Exercise set:
a – In the murder case passage, what did Catherine Muckler find near the entrance from the garage?
b – Continue the passage about Ryan's murder case from the point where it ends.

━━ Exercise passage

And this: "I was happy she was dead … ''
Ryan was charged with first-degree murder. His court-appointed lawyer, Assistant Public Defender Dean Livermore, tried to get the confessions thrown out, but Circuit Judge Thane Covert ruled they were legally obtained.
Once Halkitis knew he could play Ryan's own damning words to a jury, he didn't worry much about some other oddities. For instance, on the Friday before the murder, Donna's housekeeper and best friend for 18 years, Catherine Muckler, went to the house to clean. She was surprised to find a large pool of cooking oil on the tile near the entrance from the garage. Donna was running errands. Ryan, who lived a few miles away with a friend but had a key to the house, came out of the computer room.
"I was down there wiping it when he came around the corner,'' Muckler said in a deposition taken by Livermore. "He didn't know I was coming to clean. And I was wiping it. I said, 'Ryan, what's this oil all over the floor?' He says, 'I don't know. I didn't notice it.' And I remember saying, 'How can you not notice it? It's dripping off my fingers here. It's all over.' So he says, 'I don't know.' "

━━━━
━━ Available data

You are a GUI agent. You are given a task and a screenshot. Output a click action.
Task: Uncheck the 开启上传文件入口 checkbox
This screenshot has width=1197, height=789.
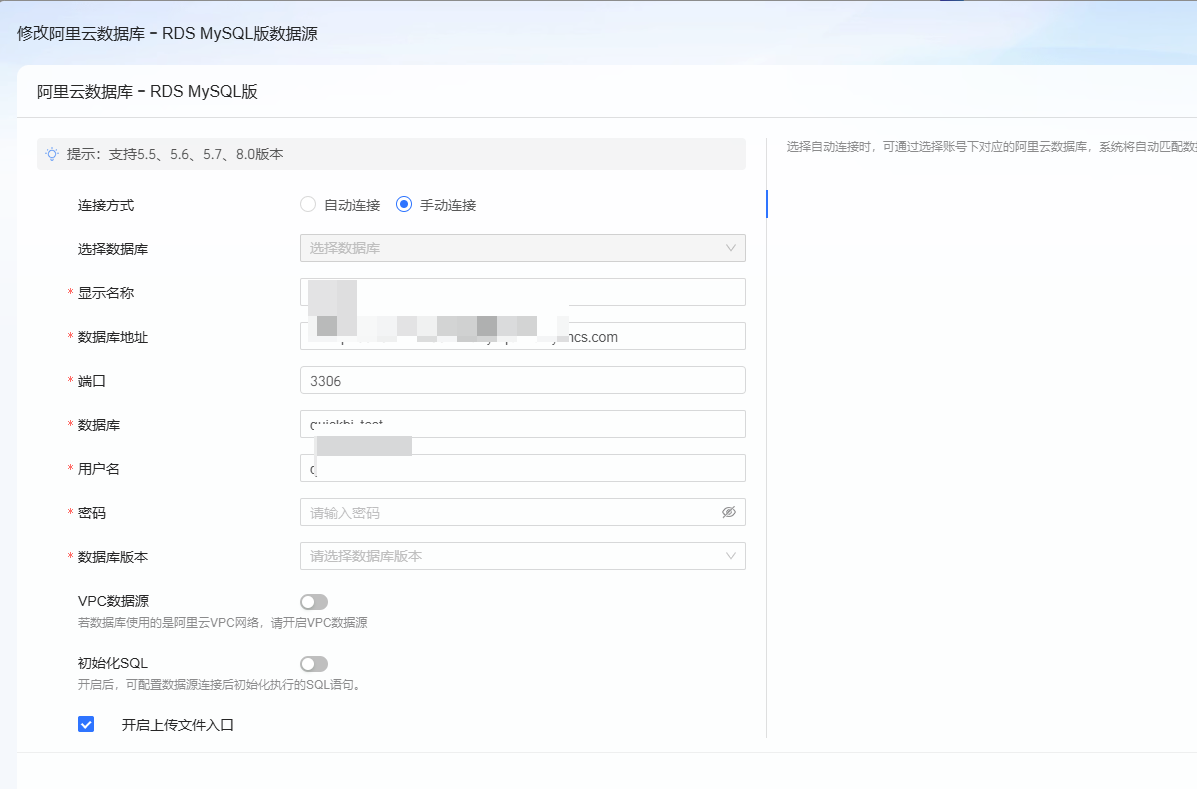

━━━━

Your responses:
a – A large pool of cooking oil on the tile.

b –
Crouse, the younger sister, has no doubt how the oil got there.
"Ryan put it there,'' she said. "Donna would have come into the house with her walker, slipped on the oil and fallen backward into the garage. She would have cracked her head open on the concrete floor.''
Crouse said the incident illustrates Ryan's "evil premeditation.''
Donna was disappointed in Ryan, Crouse said. It bothered her that he had spent much of 2006 in bankruptcy. He worked as a clerk at a 7-Eleven and never seemed to have money unless his mother gave it to him. But Donna was heartsick about the divorce and his homosexuality.
"He told her he decided he had been gay since he was 14 but maybe he thought it would go away,'' Crouse said.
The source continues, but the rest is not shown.